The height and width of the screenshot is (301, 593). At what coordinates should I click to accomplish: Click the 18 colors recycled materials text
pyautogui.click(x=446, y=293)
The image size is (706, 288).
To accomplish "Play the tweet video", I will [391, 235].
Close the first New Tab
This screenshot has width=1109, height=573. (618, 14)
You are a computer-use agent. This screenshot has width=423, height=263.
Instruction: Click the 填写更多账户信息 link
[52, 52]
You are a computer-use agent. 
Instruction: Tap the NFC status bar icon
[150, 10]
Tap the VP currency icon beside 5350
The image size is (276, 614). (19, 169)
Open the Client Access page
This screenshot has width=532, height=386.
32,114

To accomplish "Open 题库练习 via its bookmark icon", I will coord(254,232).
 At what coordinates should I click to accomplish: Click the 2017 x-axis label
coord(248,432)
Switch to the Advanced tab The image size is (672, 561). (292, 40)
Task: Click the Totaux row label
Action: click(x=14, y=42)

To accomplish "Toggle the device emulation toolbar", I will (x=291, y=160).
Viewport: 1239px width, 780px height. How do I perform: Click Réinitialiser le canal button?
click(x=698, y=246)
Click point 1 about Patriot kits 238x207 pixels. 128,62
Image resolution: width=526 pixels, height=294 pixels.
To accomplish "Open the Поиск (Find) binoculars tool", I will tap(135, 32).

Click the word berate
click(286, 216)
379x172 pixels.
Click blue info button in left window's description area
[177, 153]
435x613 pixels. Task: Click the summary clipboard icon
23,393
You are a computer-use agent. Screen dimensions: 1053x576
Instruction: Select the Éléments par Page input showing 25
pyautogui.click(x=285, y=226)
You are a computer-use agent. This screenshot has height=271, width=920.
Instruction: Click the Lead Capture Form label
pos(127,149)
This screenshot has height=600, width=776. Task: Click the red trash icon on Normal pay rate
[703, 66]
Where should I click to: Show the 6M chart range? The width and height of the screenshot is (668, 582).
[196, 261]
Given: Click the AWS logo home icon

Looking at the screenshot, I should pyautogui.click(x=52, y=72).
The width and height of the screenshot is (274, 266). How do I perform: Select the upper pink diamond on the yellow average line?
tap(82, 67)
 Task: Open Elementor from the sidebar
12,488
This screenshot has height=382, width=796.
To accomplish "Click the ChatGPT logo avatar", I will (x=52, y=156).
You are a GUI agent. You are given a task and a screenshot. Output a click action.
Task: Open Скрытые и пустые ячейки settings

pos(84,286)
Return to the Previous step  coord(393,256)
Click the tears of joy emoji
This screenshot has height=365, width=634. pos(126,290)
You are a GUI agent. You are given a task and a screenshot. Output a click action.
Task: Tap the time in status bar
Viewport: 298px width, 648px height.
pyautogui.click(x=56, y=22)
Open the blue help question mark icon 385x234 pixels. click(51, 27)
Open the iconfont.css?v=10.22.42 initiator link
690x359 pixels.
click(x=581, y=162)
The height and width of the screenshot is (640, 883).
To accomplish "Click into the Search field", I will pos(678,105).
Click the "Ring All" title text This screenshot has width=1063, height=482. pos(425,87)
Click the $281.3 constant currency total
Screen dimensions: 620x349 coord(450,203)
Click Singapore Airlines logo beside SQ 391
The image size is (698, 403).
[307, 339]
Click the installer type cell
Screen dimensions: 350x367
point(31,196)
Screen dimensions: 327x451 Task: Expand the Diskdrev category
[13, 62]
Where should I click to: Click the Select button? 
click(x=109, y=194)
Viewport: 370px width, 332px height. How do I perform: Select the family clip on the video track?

***

◆ **TRY IT**
Print the full listing, word for word.

◆ **WRITTEN RESPONSE**
The height and width of the screenshot is (301, 593). At what coordinates should I click to accomplish: Click the 18 colors recycled materials text
pyautogui.click(x=446, y=293)
The image size is (706, 288).
To accomplish "Play the tweet video", I will [391, 235].
Close the first New Tab
This screenshot has width=1109, height=573. (618, 14)
You are a computer-use agent. This screenshot has width=423, height=263.
Instruction: Click the 填写更多账户信息 link
[52, 52]
You are a computer-use agent. 
Instruction: Tap the NFC status bar icon
[150, 10]
Tap the VP currency icon beside 5350
The image size is (276, 614). (19, 169)
Open the Client Access page
This screenshot has width=532, height=386.
32,114

To accomplish "Open 题库练习 via its bookmark icon", I will coord(254,232).
 At what coordinates should I click to accomplish: Click the 2017 x-axis label
coord(248,432)
Switch to the Advanced tab The image size is (672, 561). (292, 40)
Task: Click the Totaux row label
Action: click(x=14, y=42)

To accomplish "Toggle the device emulation toolbar", I will (x=291, y=160).
Viewport: 1239px width, 780px height. How do I perform: Click Réinitialiser le canal button?
click(x=698, y=246)
Click point 1 about Patriot kits 238x207 pixels. 128,62
Image resolution: width=526 pixels, height=294 pixels.
To accomplish "Open the Поиск (Find) binoculars tool", I will tap(135, 32).

Click the word berate
click(286, 216)
379x172 pixels.
Click blue info button in left window's description area
[177, 153]
435x613 pixels. Task: Click the summary clipboard icon
23,393
You are a computer-use agent. Screen dimensions: 1053x576
Instruction: Select the Éléments par Page input showing 25
pyautogui.click(x=285, y=226)
You are a computer-use agent. This screenshot has height=271, width=920.
Instruction: Click the Lead Capture Form label
pos(127,149)
This screenshot has height=600, width=776. Task: Click the red trash icon on Normal pay rate
[703, 66]
Where should I click to: Show the 6M chart range? The width and height of the screenshot is (668, 582).
[196, 261]
Given: Click the AWS logo home icon

Looking at the screenshot, I should pyautogui.click(x=52, y=72).
The width and height of the screenshot is (274, 266). How do I perform: Select the upper pink diamond on the yellow average line?
tap(82, 67)
 Task: Open Elementor from the sidebar
12,488
This screenshot has height=382, width=796.
To accomplish "Click the ChatGPT logo avatar", I will (x=52, y=156).
You are a GUI agent. You are given a task and a screenshot. Output a click action.
Task: Open Скрытые и пустые ячейки settings

pos(84,286)
Return to the Previous step  coord(393,256)
Click the tears of joy emoji
This screenshot has height=365, width=634. pos(126,290)
You are a GUI agent. You are given a task and a screenshot. Output a click action.
Task: Tap the time in status bar
Viewport: 298px width, 648px height.
pyautogui.click(x=56, y=22)
Open the blue help question mark icon 385x234 pixels. click(51, 27)
Open the iconfont.css?v=10.22.42 initiator link
690x359 pixels.
click(x=581, y=162)
The height and width of the screenshot is (640, 883).
To accomplish "Click into the Search field", I will pos(678,105).
Click the "Ring All" title text This screenshot has width=1063, height=482. pos(425,87)
Click the $281.3 constant currency total
Screen dimensions: 620x349 coord(450,203)
Click Singapore Airlines logo beside SQ 391
The image size is (698, 403).
[307, 339]
Click the installer type cell
Screen dimensions: 350x367
point(31,196)
Screen dimensions: 327x451 Task: Expand the Diskdrev category
[13, 62]
Where should I click to: Click the Select button? 
click(x=109, y=194)
Viewport: 370px width, 332px height. How do I perform: Select the family clip on the video track?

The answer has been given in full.